Main data structures in SNAKE#

Here we describe in more details the main data structures that are used in SNAKE.

SimConfig#

The SimConfig object holds all the information about the acquisition setup (TR, TE, FA, etc.) as initial setup for the simulation (shape of the phantom, duration of the simulation, etc.)

Phantom#

The Phantom represents the phantom state for the simulation, it consists of tissues maps and their MR properties (T1, T2*, PD, etc.).

It can be generated easily from a known setup using Phantom.from_brainweb or Phantom.from_mri.

Tip

The phantom object is a static representation of the Phantom, the dynamic information would be added using handlers.

Handlers#

Handlers augments the simulation state by declaring how the Phantom should be modified during the simulation.

Samplers#

BaseSampler are objects responsible to parametrize and generate k-space shots for the acquisition. They can be time-varying, or not.

Acquisition Engine#

The BaseEngine is what really perform the acquisition of the k-space data in SNAKE. Currently SNAKE support two acquisition models: GRE acquisition with or without \(T_2^*\) and they optionally can be restricted to 2D imaging. See Signal Model for more details.
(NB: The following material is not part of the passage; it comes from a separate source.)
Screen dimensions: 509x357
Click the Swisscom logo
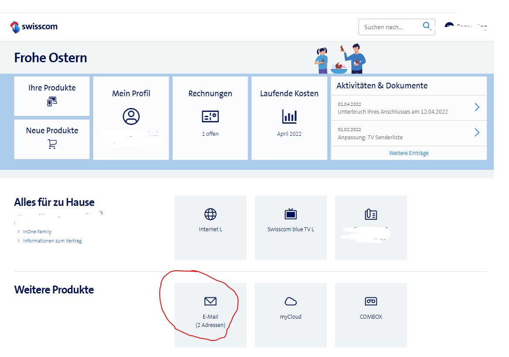(34, 27)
The base algorithm for the acquisition could be summarized as follows:

for t in range(shot_times):
    shot = get_shot(t) # get the k-space trajectory to acquire at time t
    updated_phantom = base_phantom.copy()
    for h in handlers: # apply all the handlers to the phantom
        updated_phantom = h(updated_phantom, t)
    kspace_data[t] = fourier_model(updated_phantom, shot) # acquire the k-space data

Signal Model#

The signal model is properly defined in the SNAKE paper [1]. Here we summarize the main equations that are used to generate the k-space data.

TODO

The MRD file as interface#

Since the acquisition of a shot can be fully determined from the instant it is run and the phantom state, we can save all this information for later use and parallel computation. This is done using the MRD file format.

Tip

The MRD (or ismrmrd) format is a standard format for storing MRI raw k-space data. It basically consist in a HDF5 file with a dedicated header and a specific structure.

SNAKE relies on the .mrd file format to store the raw data from MRI experiments.
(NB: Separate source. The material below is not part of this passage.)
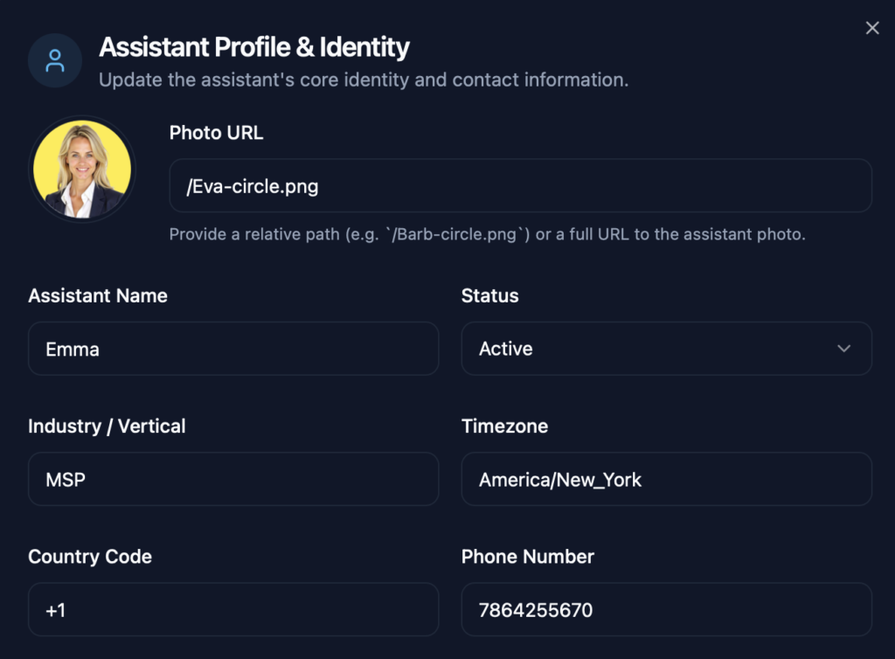The height and width of the screenshot is (659, 895).
Task: Click the Status label text
Action: [489, 295]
The .mrd file format is a standard for sharing raw data of MRI experiments. The format is based on the HDF5 file format, which is a widely used file format for scientific data. The .mrd file format is designed to store raw data from MRI experiments, including the raw k-space data, the acquisition parameters, and other relevant information [1] The format is designed to be flexible and extensible, allowing for the storage of a wide range of data types and structures.

SNAKE MRD file structure#

SNAKE leverages the flexibility of the .mrd file format to store all the information need to simulate (f)MRI experiments. This allows the simulation to be performed in parallel (and very fast).
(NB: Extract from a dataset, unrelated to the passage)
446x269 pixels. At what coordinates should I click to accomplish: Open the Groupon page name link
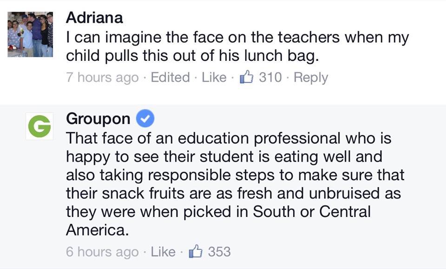(x=98, y=119)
The SNAKE MRD file structure is as follows:

  • header group: contains the metadata for the file, as well as serialized information for the simulation.

  • acquisition group: contains the raw k-space data and the acquisition parameters.

  • images group: contains the static information for the simulation (phantom, coil sensitivity maps, etc.).

  • waveforms group: contains the dynamic information for the simulation (motion, physiological noise, etc.).

Reading and writing MRD files#

SNAKE provides a set of functions to read and write MRD files in the snake.mrd_utils module, built on top of the ismrmrd library.

Efficient computations with Multiprocessing#

to perform the acquisition SNAKE efficiently use the multiprocessing python module to parallelize the acquisition of the k-space data. See snake.engine.BaseEngine.__call__ for more details.

Warning

Currently the SNAKE multiprocessing acquisition and the use of GPU-based NUFFT are incompatible on Windows.